The attempts to compress a single genome revealed it is almost incompressible. However, when dealing with collection of genomes of the same species, the fact that they are highly similar make them more susceptible to compression. Although the dictionary-based methods are most suitable, most of the general purpose LZ-style compressors cannot cope well with large distances between long matches and are often useless in such case. Consequently, many specialised algorithms appeared, where one (or more) genome is compressed in reference to the other one.

As for indexing a large collection of genomes, the most challenging are memory requirements of the built data structure. The efficient search for a pattern using the constructed index is possible, when it fits in the main computer memory. Classic indexes are not a good choice, as they struggle even with a single mammalian-sized genome.
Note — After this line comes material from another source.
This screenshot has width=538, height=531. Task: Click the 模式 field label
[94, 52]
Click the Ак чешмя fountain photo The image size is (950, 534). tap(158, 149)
Most of the existing approaches to compress or index a collection of genomes work with raw input sequences. Only few of the algorithms use some additional knowledge about differences between sequences in the set, while the nowadays practice is to represent a collection of genomes of the same species as a reference sequence together with a description of all variants occurring in each individual. I will show that this knowledge can greatly improve efficiency of compression and indexing, while reducing the amount of necessary resources.


Affix Tree Data Structures

by Rodrigo Canovas

Joint work with Eric Rivals.

The Suffix Tree is a well-known data structure for doing string analysis over a text, offering unidirectional algorithms to pattern search problems. The Affix Tree is a generalization of a Suffix Tree where bidirectional search is supported. The bottleneck of the Affix Trees is the space required to store the data structure and its complexity to create a practical implementation. In this work we explored the different approaches to store an uncompressed or compressed form the Affix Tree data structure.


How to reach the Workshop place

By train: Arriving at Bielefeld Hbf (main station), exit the building towards the city center; you should see the Bielefelder Hof hotel in front of you (if you see a Cinemaxx, you are on the wrong side!). Cross the street to get to the underground tram (Stadtbahn / U-Bahn) station. Take tram number 4 towards Universität / Lohmannshof. Exit the tram at Universität. Walk up the stairs and cross the red bridge towards the university main building. When exiting the bridge, take the stairs going down on your right. The X building is the new white and green building next to the “Frauenparkplatz” on the other side of the street. When entering the X building, take the green stairs in front of you to the first floor (E1). The room 201 is in the first corridor on the left of the coffee store.

This link provides a map of the university campus. The workshop takes place in the building number 2 “Gebaude X” and the grey dashed line represents the tram line.